ACTIVITY: When you reach the line in the listing below that contains "You are a computer-use agent. Screen", begin returning lines exactly as written, and stop after the line that contains "Task: Click the Transfer number field". Return no other lines.

EXTRACTED MATERIAL:
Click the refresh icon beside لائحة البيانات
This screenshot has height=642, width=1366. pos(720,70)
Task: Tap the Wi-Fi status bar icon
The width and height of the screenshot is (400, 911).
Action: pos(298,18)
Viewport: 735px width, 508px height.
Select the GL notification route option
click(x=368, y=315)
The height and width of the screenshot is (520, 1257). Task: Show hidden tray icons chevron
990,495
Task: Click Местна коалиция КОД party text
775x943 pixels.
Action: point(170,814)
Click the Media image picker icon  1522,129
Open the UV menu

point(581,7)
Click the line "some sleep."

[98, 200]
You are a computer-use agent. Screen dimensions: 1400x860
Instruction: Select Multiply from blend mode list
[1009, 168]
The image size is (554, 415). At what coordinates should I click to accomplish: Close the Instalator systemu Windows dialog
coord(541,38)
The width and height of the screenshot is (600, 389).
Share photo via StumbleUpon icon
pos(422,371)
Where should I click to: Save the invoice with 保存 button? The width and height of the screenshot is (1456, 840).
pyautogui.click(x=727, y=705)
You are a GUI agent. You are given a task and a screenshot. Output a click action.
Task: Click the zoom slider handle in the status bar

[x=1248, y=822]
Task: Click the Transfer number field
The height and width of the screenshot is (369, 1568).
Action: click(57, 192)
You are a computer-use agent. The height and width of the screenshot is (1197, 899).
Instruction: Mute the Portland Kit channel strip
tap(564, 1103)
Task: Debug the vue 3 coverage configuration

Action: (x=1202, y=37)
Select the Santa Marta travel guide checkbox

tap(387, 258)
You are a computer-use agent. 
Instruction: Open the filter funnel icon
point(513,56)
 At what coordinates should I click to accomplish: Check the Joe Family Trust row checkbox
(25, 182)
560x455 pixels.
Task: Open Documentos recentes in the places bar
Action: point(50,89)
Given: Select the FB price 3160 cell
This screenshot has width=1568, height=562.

RESULT:
You are a computer-use agent. Screen dimensions: 1400x860
Instruction: Select Multiply from blend mode list
[1009, 168]
The image size is (554, 415). At what coordinates should I click to accomplish: Close the Instalator systemu Windows dialog
coord(541,38)
The width and height of the screenshot is (600, 389).
Share photo via StumbleUpon icon
pos(422,371)
Where should I click to: Save the invoice with 保存 button? The width and height of the screenshot is (1456, 840).
pyautogui.click(x=727, y=705)
You are a GUI agent. You are given a task and a screenshot. Output a click action.
Task: Click the zoom slider handle in the status bar

[x=1248, y=822]
Task: Click the Transfer number field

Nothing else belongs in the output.